Computer Science is badly misnamed. For the most part, I don't see
how it's a science at all. If you look at the curriculum of a typical
undergraduate CS program, about half of it looks like a branch of
mathematics. There are classes on abstractions like automata,
algorithms, and computational complexity — areas in which many
important results were worked out by mathematicians long before the
first computers were built. Interspersed with the mathematics are
classes on software engineering; classes about how to build things,
like operating systems, compilers, and networks. There aren't many
labs, because the field isn't too big on experiments. How many people
in CS departments even consider themselves scientists?
But there's an important component of software engineering that does
qualify as a science: debugging computer programs. When you find a
bug in your program, your mental model of the program has been
invalidated. The program didn't behave as you expected. Your task in
debugging is to find out why. Or, put another way, to find out how
your program actually behaves — just because you see unexpected
results doesn't mean that you understand exactly what your program did
to produce them. Experiment has invalidated your old theory, and
you're about to perform additional experiments to help you find a new
one. Science!
Debugging is particularly interesting because it's such a simple
example of science. The relevant experiments can be performed rapidly
and without expensive equipment. The measurements are precise. The
problems can be simple, or very complex. It seems like an ideal model
for investigating how science works. If you want to learn something
about effective scientific technique, look at the neat little
microcosm of debugging technique.
For example, some people are very bad at debugging. These people
typically "guess and check": they guess at what must be going wrong,
"fix" their assumed problem, and then check to see whether the
program's behavior improves. Sometimes you get lucky this way, but if
there are a lot of possibilities, you can spend a long time guessing.

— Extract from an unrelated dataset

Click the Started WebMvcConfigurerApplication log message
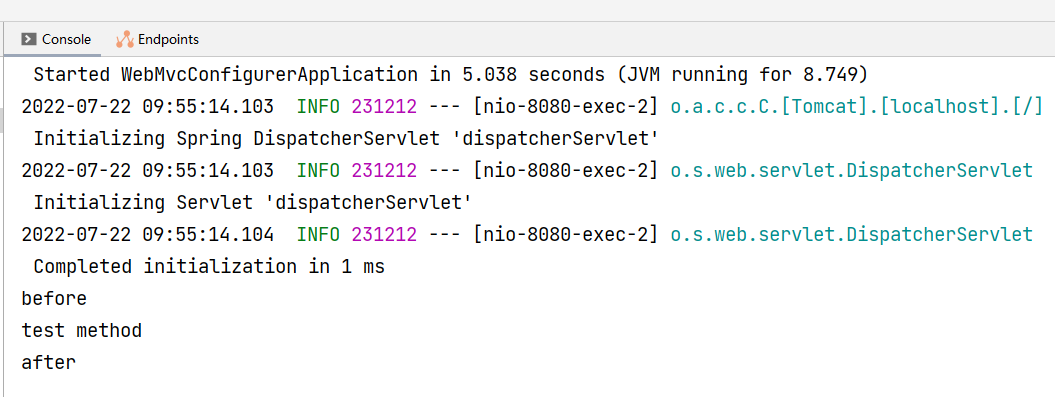Screen dimensions: 1055x397 [451, 75]
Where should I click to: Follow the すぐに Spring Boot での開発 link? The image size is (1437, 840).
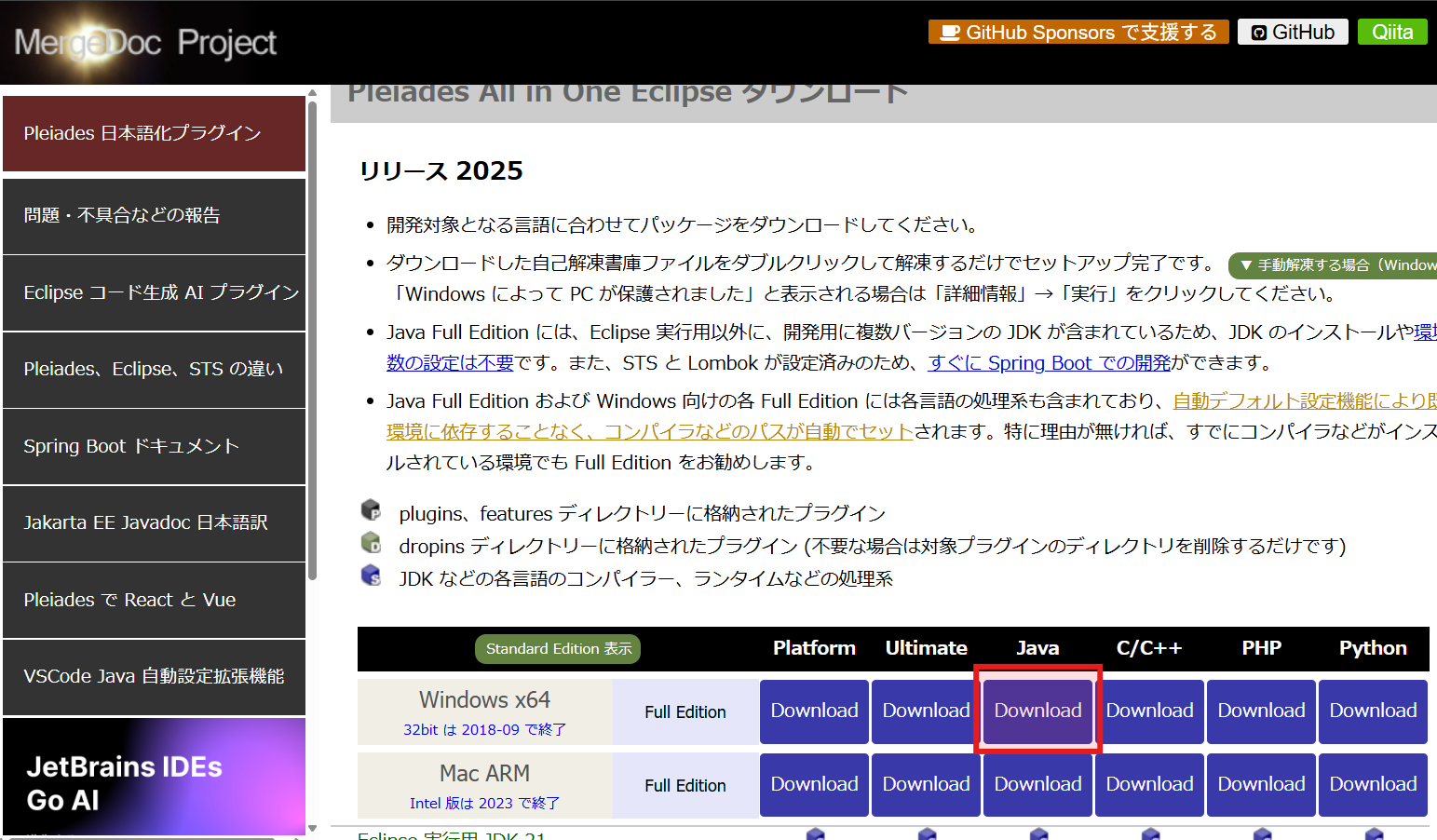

You might even forget what you've already tried and end up testing
potential solutions more than once. Or, worse, you could think you've
tried something you haven't.
This is poor scientific method, but it's also the form of the
scientific method that you were probably taught in grade school. It
has all the components of a science fair project: problem, hypothesis,
experiment, and conclusion. But if you've ever watched someone debug
this way, you know what a disaster it is.
The problem is that science as described above is only a
filter. Really, all it describes are the inputs and outputs of
experimentation. Given a situation you don't understand (problem) and
a guess about what is going on (hypothesis), you perform some
procedure (experiment) to determine whether your guess is plausible
(conclusion). This explains how to distinguish the plausible guesses
from the implausible ones, but doesn't provide any guidance about
which guesses you should make, or in what order.
In contrast, here's how effective software engineers debug, in my
experience:
- They find a very general open question about the problem. They don't jump to conclusions about exactly what might be going wrong, like "should the loop in function f in module Foo start at 1 rather than 0?". Instead, they start with more general questions, like "which modules are involved?".
- They come up with an experiment that will give as definitive an
answer as is practical. Sometimes this is a potential fix, but often
it's some more direct type of data-gathering, like tracing,
assertions, or inspection at a breakpoint in a debugger.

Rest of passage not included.